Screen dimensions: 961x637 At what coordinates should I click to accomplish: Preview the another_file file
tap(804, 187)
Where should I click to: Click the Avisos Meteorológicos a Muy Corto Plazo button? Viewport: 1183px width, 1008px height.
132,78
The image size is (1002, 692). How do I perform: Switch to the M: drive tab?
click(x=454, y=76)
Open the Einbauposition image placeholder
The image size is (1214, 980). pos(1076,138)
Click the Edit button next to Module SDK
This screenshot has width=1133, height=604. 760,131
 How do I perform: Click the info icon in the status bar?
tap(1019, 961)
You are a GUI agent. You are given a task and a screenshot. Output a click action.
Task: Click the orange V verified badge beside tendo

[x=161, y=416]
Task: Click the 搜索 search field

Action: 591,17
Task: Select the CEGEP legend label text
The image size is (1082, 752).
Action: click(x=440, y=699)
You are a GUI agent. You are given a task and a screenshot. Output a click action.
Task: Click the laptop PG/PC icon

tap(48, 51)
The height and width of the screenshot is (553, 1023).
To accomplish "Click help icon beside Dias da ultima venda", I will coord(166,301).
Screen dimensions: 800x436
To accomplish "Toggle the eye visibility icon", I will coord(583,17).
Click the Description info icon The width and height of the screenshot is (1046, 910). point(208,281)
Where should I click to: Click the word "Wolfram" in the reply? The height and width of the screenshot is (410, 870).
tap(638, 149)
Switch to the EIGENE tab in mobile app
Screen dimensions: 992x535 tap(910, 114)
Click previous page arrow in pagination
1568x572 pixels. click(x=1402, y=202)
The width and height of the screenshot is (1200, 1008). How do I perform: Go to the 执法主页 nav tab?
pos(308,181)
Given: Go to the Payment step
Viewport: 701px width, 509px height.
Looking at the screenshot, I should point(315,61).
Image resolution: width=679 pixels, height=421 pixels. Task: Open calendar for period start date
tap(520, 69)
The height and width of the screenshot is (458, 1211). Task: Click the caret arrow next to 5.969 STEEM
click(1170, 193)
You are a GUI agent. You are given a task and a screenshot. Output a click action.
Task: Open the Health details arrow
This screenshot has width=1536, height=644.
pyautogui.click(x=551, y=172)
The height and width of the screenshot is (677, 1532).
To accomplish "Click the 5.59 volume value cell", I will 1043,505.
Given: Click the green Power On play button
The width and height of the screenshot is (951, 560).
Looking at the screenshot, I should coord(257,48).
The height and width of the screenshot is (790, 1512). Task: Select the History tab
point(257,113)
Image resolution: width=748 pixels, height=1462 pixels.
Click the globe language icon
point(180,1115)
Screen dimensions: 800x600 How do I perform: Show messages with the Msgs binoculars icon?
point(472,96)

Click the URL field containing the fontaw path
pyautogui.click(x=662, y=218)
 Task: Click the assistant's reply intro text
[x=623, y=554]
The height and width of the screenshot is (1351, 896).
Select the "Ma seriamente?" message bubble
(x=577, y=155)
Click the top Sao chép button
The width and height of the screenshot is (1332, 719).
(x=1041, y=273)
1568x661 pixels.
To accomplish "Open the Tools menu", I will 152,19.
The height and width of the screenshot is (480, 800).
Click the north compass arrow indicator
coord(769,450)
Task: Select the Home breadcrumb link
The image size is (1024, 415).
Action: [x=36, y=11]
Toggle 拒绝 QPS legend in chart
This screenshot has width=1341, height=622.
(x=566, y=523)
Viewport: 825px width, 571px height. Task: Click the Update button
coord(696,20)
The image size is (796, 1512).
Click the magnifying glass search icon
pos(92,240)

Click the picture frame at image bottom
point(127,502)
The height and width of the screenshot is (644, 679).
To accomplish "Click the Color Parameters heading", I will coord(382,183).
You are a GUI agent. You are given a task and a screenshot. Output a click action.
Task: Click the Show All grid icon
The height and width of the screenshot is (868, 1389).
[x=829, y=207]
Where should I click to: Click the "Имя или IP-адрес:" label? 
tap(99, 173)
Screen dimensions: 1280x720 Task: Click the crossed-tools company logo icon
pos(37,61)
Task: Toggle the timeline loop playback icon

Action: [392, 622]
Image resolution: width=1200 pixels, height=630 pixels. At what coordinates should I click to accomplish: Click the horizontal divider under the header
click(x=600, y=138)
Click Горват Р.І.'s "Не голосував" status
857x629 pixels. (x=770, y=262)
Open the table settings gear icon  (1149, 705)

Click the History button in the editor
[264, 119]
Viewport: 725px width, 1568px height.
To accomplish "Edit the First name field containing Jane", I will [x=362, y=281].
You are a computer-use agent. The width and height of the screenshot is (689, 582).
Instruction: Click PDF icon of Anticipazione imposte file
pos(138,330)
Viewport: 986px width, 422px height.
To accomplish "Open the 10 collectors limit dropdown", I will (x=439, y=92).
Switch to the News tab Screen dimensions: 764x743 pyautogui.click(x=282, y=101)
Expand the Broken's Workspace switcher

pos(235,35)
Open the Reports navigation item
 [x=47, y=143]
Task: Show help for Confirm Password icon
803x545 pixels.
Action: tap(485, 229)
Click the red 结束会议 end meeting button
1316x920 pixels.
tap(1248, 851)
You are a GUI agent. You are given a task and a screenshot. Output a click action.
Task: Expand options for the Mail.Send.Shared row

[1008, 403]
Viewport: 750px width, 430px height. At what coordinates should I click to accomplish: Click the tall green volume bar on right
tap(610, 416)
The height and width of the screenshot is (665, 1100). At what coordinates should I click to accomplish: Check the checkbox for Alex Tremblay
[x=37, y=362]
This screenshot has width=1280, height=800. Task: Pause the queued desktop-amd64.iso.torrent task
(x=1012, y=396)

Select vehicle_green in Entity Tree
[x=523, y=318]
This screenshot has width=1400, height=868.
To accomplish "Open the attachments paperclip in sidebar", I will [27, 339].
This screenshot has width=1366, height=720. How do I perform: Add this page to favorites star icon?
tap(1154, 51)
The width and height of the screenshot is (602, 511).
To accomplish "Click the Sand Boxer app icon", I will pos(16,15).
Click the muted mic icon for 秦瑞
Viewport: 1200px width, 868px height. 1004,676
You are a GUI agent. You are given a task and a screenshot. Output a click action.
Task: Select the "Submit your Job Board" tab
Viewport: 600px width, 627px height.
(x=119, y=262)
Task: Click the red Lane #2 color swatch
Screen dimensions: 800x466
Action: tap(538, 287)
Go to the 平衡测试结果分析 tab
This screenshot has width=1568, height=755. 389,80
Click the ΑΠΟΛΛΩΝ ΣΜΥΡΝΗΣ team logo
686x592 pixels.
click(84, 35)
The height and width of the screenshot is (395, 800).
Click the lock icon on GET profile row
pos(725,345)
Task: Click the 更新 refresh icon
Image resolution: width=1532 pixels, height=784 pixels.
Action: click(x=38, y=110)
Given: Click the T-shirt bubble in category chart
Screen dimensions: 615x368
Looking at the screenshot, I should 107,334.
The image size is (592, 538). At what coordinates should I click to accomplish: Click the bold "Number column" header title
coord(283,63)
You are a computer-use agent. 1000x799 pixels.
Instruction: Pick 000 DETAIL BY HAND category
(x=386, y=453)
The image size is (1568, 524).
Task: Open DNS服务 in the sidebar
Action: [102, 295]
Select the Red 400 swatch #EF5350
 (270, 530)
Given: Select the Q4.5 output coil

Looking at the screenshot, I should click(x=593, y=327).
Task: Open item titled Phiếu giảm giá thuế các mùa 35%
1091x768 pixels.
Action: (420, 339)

-- -- --

> Exercise prompt
Exactly as shown above, return every record.

> Task result
Screen dimensions: 961x637 At what coordinates should I click to accomplish: Preview the another_file file
tap(804, 187)
Where should I click to: Click the Avisos Meteorológicos a Muy Corto Plazo button? Viewport: 1183px width, 1008px height.
132,78
The image size is (1002, 692). How do I perform: Switch to the M: drive tab?
click(x=454, y=76)
Open the Einbauposition image placeholder
The image size is (1214, 980). pos(1076,138)
Click the Edit button next to Module SDK
This screenshot has width=1133, height=604. 760,131
 How do I perform: Click the info icon in the status bar?
tap(1019, 961)
You are a GUI agent. You are given a task and a screenshot. Output a click action.
Task: Click the orange V verified badge beside tendo

[x=161, y=416]
Task: Click the 搜索 search field

Action: 591,17
Task: Select the CEGEP legend label text
The image size is (1082, 752).
Action: click(x=440, y=699)
You are a GUI agent. You are given a task and a screenshot. Output a click action.
Task: Click the laptop PG/PC icon

tap(48, 51)
The height and width of the screenshot is (553, 1023).
To accomplish "Click help icon beside Dias da ultima venda", I will coord(166,301).
Screen dimensions: 800x436
To accomplish "Toggle the eye visibility icon", I will coord(583,17).
Click the Description info icon The width and height of the screenshot is (1046, 910). point(208,281)
Where should I click to: Click the word "Wolfram" in the reply? The height and width of the screenshot is (410, 870).
tap(638, 149)
Switch to the EIGENE tab in mobile app
Screen dimensions: 992x535 tap(910, 114)
Click previous page arrow in pagination
1568x572 pixels. click(x=1402, y=202)
The width and height of the screenshot is (1200, 1008). How do I perform: Go to the 执法主页 nav tab?
pos(308,181)
Given: Go to the Payment step
Viewport: 701px width, 509px height.
Looking at the screenshot, I should point(315,61).
Image resolution: width=679 pixels, height=421 pixels. Task: Open calendar for period start date
tap(520, 69)
The height and width of the screenshot is (458, 1211). Task: Click the caret arrow next to 5.969 STEEM
click(1170, 193)
You are a GUI agent. You are given a task and a screenshot. Output a click action.
Task: Open the Health details arrow
This screenshot has width=1536, height=644.
pyautogui.click(x=551, y=172)
The height and width of the screenshot is (677, 1532).
To accomplish "Click the 5.59 volume value cell", I will 1043,505.
Given: Click the green Power On play button
The width and height of the screenshot is (951, 560).
Looking at the screenshot, I should coord(257,48).
The height and width of the screenshot is (790, 1512). Task: Select the History tab
point(257,113)
Image resolution: width=748 pixels, height=1462 pixels.
Click the globe language icon
point(180,1115)
Screen dimensions: 800x600 How do I perform: Show messages with the Msgs binoculars icon?
point(472,96)

Click the URL field containing the fontaw path
pyautogui.click(x=662, y=218)
 Task: Click the assistant's reply intro text
[x=623, y=554]
The height and width of the screenshot is (1351, 896).
Select the "Ma seriamente?" message bubble
(x=577, y=155)
Click the top Sao chép button
The width and height of the screenshot is (1332, 719).
(x=1041, y=273)
1568x661 pixels.
To accomplish "Open the Tools menu", I will 152,19.
The height and width of the screenshot is (480, 800).
Click the north compass arrow indicator
coord(769,450)
Task: Select the Home breadcrumb link
The image size is (1024, 415).
Action: [x=36, y=11]
Toggle 拒绝 QPS legend in chart
This screenshot has width=1341, height=622.
(x=566, y=523)
Viewport: 825px width, 571px height. Task: Click the Update button
coord(696,20)
The image size is (796, 1512).
Click the magnifying glass search icon
pos(92,240)

Click the picture frame at image bottom
point(127,502)
The height and width of the screenshot is (644, 679).
To accomplish "Click the Color Parameters heading", I will coord(382,183).
You are a GUI agent. You are given a task and a screenshot. Output a click action.
Task: Click the Show All grid icon
The height and width of the screenshot is (868, 1389).
[x=829, y=207]
Where should I click to: Click the "Имя или IP-адрес:" label? 
tap(99, 173)
Screen dimensions: 1280x720 Task: Click the crossed-tools company logo icon
pos(37,61)
Task: Toggle the timeline loop playback icon

Action: [392, 622]
Image resolution: width=1200 pixels, height=630 pixels. At what coordinates should I click to accomplish: Click the horizontal divider under the header
click(x=600, y=138)
Click Горват Р.І.'s "Не голосував" status
857x629 pixels. (x=770, y=262)
Open the table settings gear icon  (1149, 705)

Click the History button in the editor
[264, 119]
Viewport: 725px width, 1568px height.
To accomplish "Edit the First name field containing Jane", I will [x=362, y=281].
You are a computer-use agent. The width and height of the screenshot is (689, 582).
Instruction: Click PDF icon of Anticipazione imposte file
pos(138,330)
Viewport: 986px width, 422px height.
To accomplish "Open the 10 collectors limit dropdown", I will (x=439, y=92).
Switch to the News tab Screen dimensions: 764x743 pyautogui.click(x=282, y=101)
Expand the Broken's Workspace switcher

pos(235,35)
Open the Reports navigation item
 [x=47, y=143]
Task: Show help for Confirm Password icon
803x545 pixels.
Action: tap(485, 229)
Click the red 结束会议 end meeting button
1316x920 pixels.
tap(1248, 851)
You are a GUI agent. You are given a task and a screenshot. Output a click action.
Task: Expand options for the Mail.Send.Shared row

[1008, 403]
Viewport: 750px width, 430px height. At what coordinates should I click to accomplish: Click the tall green volume bar on right
tap(610, 416)
The height and width of the screenshot is (665, 1100). At what coordinates should I click to accomplish: Check the checkbox for Alex Tremblay
[x=37, y=362]
This screenshot has width=1280, height=800. Task: Pause the queued desktop-amd64.iso.torrent task
(x=1012, y=396)

Select vehicle_green in Entity Tree
[x=523, y=318]
This screenshot has width=1400, height=868.
To accomplish "Open the attachments paperclip in sidebar", I will [27, 339].
This screenshot has width=1366, height=720. How do I perform: Add this page to favorites star icon?
tap(1154, 51)
The width and height of the screenshot is (602, 511).
To accomplish "Click the Sand Boxer app icon", I will pos(16,15).
Click the muted mic icon for 秦瑞
Viewport: 1200px width, 868px height. 1004,676
You are a GUI agent. You are given a task and a screenshot. Output a click action.
Task: Select the "Submit your Job Board" tab
Viewport: 600px width, 627px height.
(x=119, y=262)
Task: Click the red Lane #2 color swatch
Screen dimensions: 800x466
Action: tap(538, 287)
Go to the 平衡测试结果分析 tab
This screenshot has width=1568, height=755. 389,80
Click the ΑΠΟΛΛΩΝ ΣΜΥΡΝΗΣ team logo
686x592 pixels.
click(84, 35)
The height and width of the screenshot is (395, 800).
Click the lock icon on GET profile row
pos(725,345)
Task: Click the 更新 refresh icon
Image resolution: width=1532 pixels, height=784 pixels.
Action: click(x=38, y=110)
Given: Click the T-shirt bubble in category chart
Screen dimensions: 615x368
Looking at the screenshot, I should 107,334.
The image size is (592, 538). At what coordinates should I click to accomplish: Click the bold "Number column" header title
coord(283,63)
You are a computer-use agent. 1000x799 pixels.
Instruction: Pick 000 DETAIL BY HAND category
(x=386, y=453)
The image size is (1568, 524).
Task: Open DNS服务 in the sidebar
Action: [102, 295]
Select the Red 400 swatch #EF5350
 (270, 530)
Given: Select the Q4.5 output coil

Looking at the screenshot, I should click(x=593, y=327).
Task: Open item titled Phiếu giảm giá thuế các mùa 35%
1091x768 pixels.
Action: (420, 339)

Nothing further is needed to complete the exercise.